杉樽ヒストリー・・・②
こんにちは。いつもありがとうございます。
うす暗い蔵の奥の奥にある杉樽の諸味は、いくつかの樽を除いてカチカチの状態。
田んぼのヒビ割れを想像してもらうとまさにあんな感じです。
諸味はお醤油の元で、本来はチョコレートを溶かして半液状にゆるくしたような形状です。
望ましいのは、全てがよく混ざりあいネットリ感がなく、サラリとした手ざわりです。
もうこれは液体ではなく個体だ!
なぜここまでカチカチに!!

それは置くとして
こんなに固くては諸味をしぼる圧搾機へと流すこともできない。
仕事はまずこれを溶かすことから始まりました。
所定の濃度の塩水を大量に作り
塩水のタンクから奥の杉樽へ太く長い長いホースをひっぱって
杉樽とタンクにいる私と従業員が
「入れてー いいよー」
「ハーイ」
ケータイもない時代。
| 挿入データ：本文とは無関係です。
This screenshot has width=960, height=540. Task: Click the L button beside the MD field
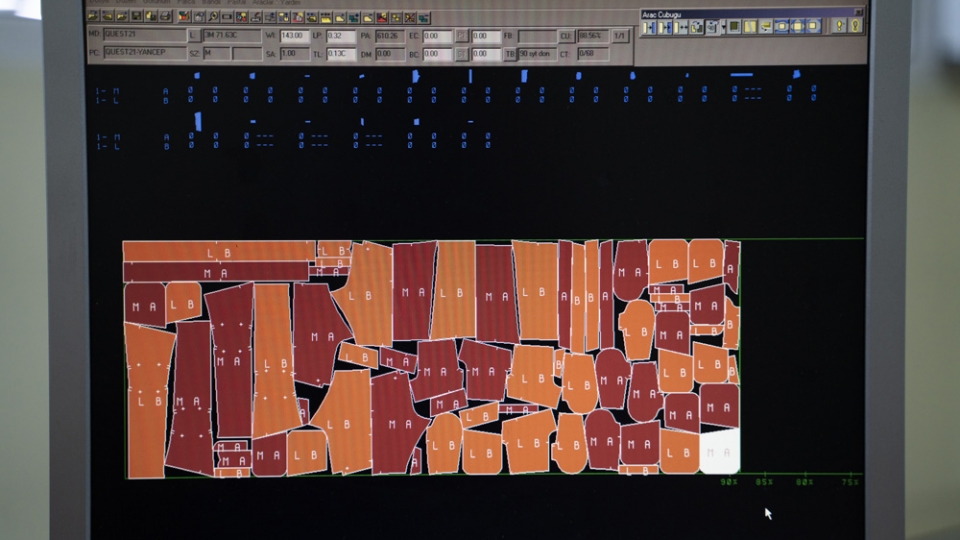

(一応平成なのですが)
蔵の中で大声をかけ合って塩水を注入。

塩水は固い諸味の表面に漂ったままなので櫂棒でつついて入れ込んで緩くします。
それを撹拌するのを繰り返し流せる柔さまでもっていきます。
その間に杉樽に発生した白い産膜酵母を少しずつ少しずつ除去して杉樽自体をきれいにしていきます。
来る日も来る日も2m以上の櫂棒で固い地面をついていき、産膜酵母をとる。
体はくたくたで延々と続く作業に「他所はプラスチックやホーローのタンクで綺麗なのに楽なのに」と古い杉樽ばかりの蔵をうらめしく思う気持ちでいっぱいでした。
杉樽の中を洗浄する作業も杉樽ならではのものでした。
小さい梯子段で中に下り、タワシで杉樽を傷つけないよう丁寧に洗います。
「プラスチックだったら高圧洗浄でアッという間なのに」
とここでも杉樽をうらみました。
「情けない。恥ずかしい。苦しい。こんな毎日から一日でも早く抜け出したい。」
と思わない日はありませんでした。
しかし!!
そうやって圧搾機まで流し、圧をかけて搾ったお醤油の原液は殆ど素人の私が舐めてみてもコクがあってとてもおいしかったのです!
そして辛い作業の数々が後でみんな私のためになりました。